Казалось бы, ничего за день не случилось: провел день в своей семье, повидался с учительницей и другом детства. Да что ж такое может ожидать его завтра? Да тоже ничего. Отец передаст невесте подарок, люди посмеются, потом повеселятся за столом, Казанцев весь вечер будет с Раисой Григорьевной и Леной — что особенного? Чему радоваться?
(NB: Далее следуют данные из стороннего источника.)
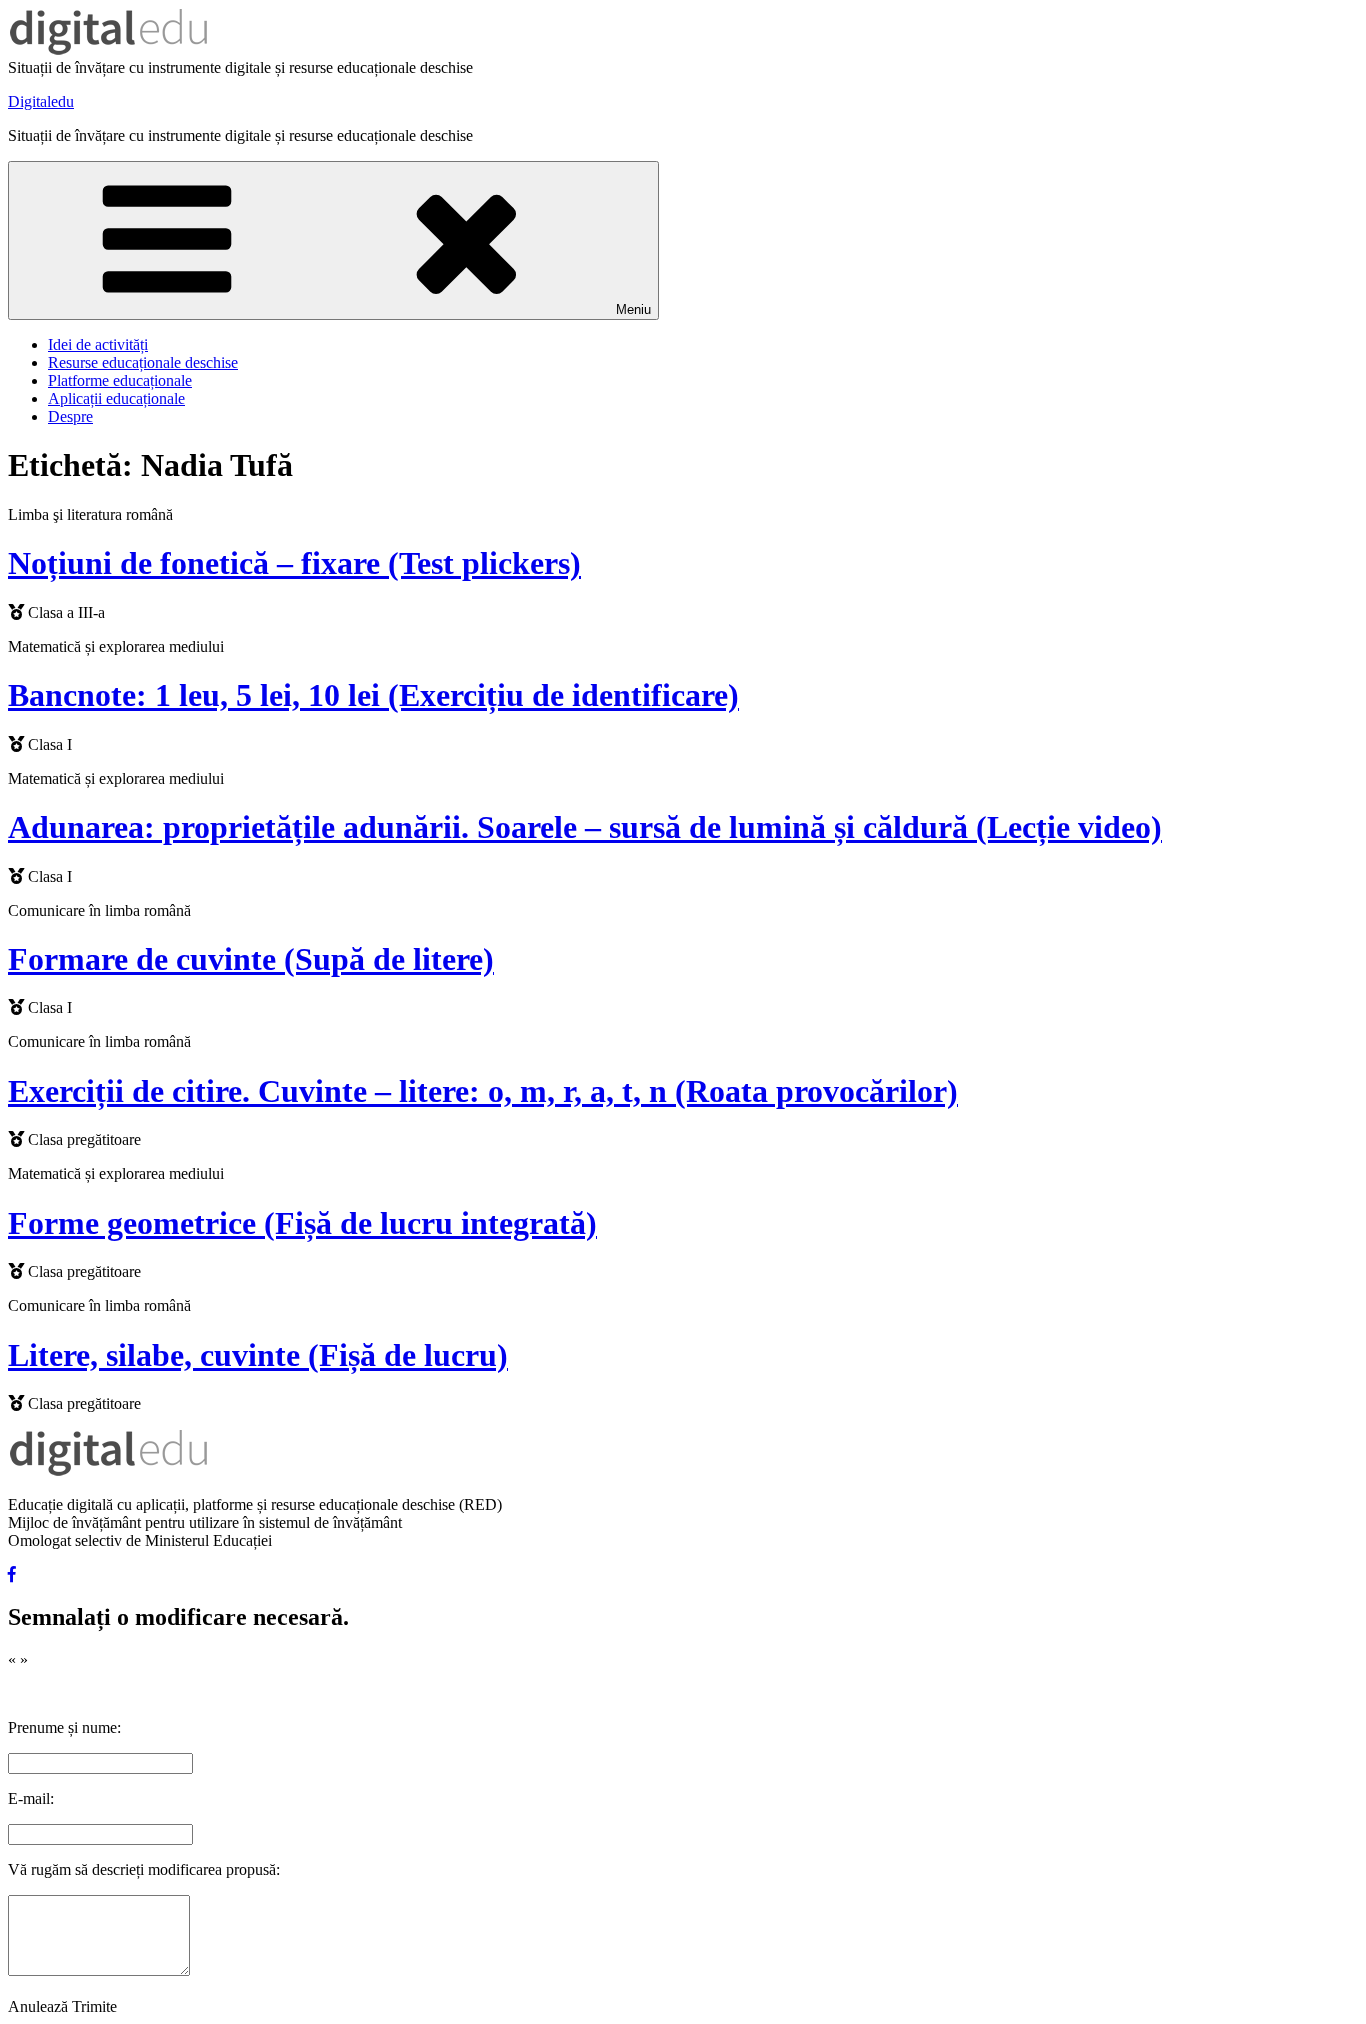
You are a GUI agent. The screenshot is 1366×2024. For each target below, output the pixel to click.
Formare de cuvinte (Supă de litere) (251, 959)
Да, нечему, казалось бы, но вот надломилось что-то в печали Казанцева, и он ждал нетерпеливо завтрашний день.
И то сказать, если человек радостно ожидает прихода нового дня, то жизнь его проигранной еще не назовешь, это уж недалеко и до верной надежды, что не только все окружающие люди, но и он сам, малое, слабейшее, наконец, существо, имеет не только смелость, но и право на блаженное то состояние, когда всякий миг оценивается как подарок, как некий только тебе одному внятный знак, когда ключ совершит положенный оборот, и все тогда будет внове, чистый без темных знаков лист, без неразборчивой подписи и неясной печати, чудо, которому положено свершиться, непременно свершится, да так, что и чудом не покажется, вроде бы так и быть должно, туман рассеялся, слезы просохли, утраты более никого не коснутся — надежда на всеобщее счастье и на счастье собственное — вот имя этому блаженному состоянию.
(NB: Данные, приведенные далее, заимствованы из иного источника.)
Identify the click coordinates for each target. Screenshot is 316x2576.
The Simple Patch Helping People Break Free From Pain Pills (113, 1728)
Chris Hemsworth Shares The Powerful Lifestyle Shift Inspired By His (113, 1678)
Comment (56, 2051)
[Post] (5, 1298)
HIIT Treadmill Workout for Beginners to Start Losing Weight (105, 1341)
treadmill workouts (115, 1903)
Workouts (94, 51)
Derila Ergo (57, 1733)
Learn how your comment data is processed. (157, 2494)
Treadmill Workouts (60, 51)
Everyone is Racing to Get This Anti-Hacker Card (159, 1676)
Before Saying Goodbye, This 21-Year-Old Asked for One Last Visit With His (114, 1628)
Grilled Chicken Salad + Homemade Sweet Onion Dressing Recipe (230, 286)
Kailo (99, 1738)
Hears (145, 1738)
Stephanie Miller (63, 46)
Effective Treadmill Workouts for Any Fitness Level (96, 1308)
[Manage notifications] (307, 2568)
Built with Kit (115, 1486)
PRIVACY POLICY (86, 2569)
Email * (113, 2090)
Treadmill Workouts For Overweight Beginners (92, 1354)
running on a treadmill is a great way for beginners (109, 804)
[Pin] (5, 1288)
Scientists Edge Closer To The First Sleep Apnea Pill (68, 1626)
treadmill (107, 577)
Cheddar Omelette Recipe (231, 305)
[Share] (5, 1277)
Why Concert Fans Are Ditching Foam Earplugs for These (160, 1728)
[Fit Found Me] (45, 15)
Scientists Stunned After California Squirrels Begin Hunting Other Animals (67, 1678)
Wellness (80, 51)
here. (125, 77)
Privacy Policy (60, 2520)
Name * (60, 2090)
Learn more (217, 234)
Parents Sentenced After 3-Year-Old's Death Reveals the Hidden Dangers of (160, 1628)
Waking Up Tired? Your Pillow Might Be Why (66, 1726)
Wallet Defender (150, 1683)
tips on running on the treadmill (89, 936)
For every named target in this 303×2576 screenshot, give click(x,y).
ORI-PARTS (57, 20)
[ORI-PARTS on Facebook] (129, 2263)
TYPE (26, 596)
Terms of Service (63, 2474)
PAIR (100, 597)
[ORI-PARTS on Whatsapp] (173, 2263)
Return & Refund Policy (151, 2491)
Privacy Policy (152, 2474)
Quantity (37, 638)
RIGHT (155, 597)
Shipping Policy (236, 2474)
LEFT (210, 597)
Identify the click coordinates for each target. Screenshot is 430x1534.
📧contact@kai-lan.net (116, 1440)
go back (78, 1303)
Потом Казанцев лег на диван и, заведя руки за голову, долго лежал неподвижно.
Ворочалась на своей кровати Евдокия Андреевна — он вспугнул ее сон, вот беда, сам же Казанцев смотрел, как скользят по потолку блики раннего солнца. Что-то принесет ему новый день?
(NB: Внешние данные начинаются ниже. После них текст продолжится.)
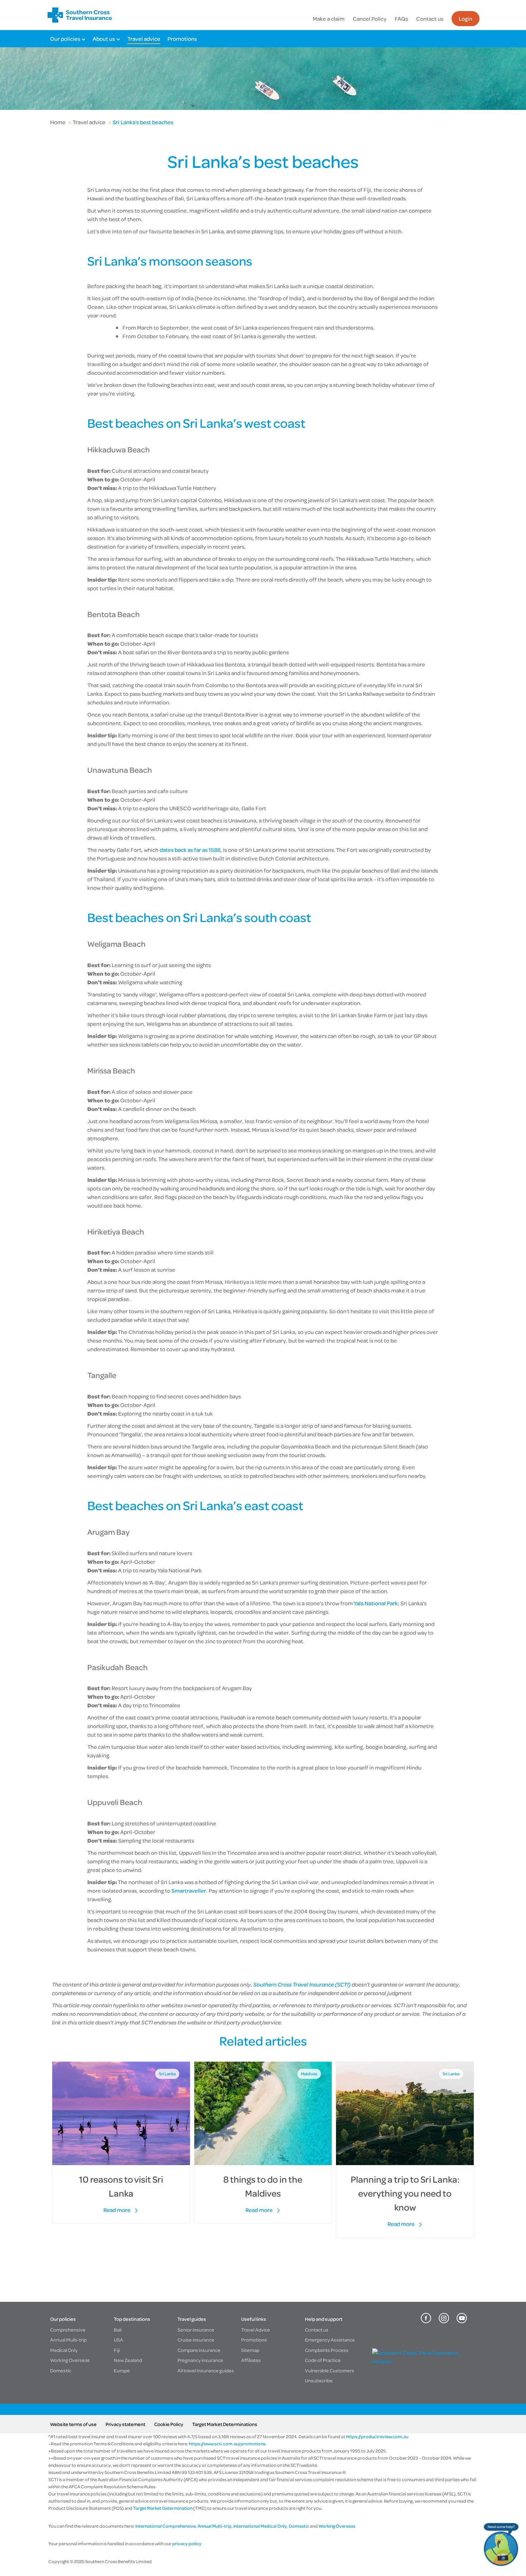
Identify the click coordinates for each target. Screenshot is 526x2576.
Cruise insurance (195, 2339)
В три часа быстролетная туча захлопнула город, пронеслась скорым спелым дождем, полетела дальше, оголив яркое синее небо, вымыв для жары налитое солнце. Дождь прибил к земле пыль, вычистил от жаркой мглы пространства, и дальний берег залива сиял теперь как бы в ровном пламени.
И вот при первом появлении последождевого солнца на асфальте перед двором остановились машины. Первая самая — черная, сверкающая — гладиолусами увита, они и к ручкам, и посреди у фар прикреплены, а на крыше кабины два сплетенных кольца сияют, и к кольцам тянутся голубые и красные ленты, и летят за машиной белые, красные, голубые шары, и привязана к ветровому стеклу кукла — все намеки, намеки.
И тут заминка некоторая вышла, словно б забыли люди, кому, что и как следует делать, и тут вспомнил новобрачный свое дело, вышел, нет, вылетел из машины, торжественный, негнущийся, в черном костюме; обежав машину, дверцу распахнул и руку протянул туда, в глубь машины, и тут показалась белая рука и белый башмачок, и башмачок этот словно б не решается опуститься на землю, где пыль, и грязь, и окурки, глядите, глядите, да это ж невеста из машины вышла.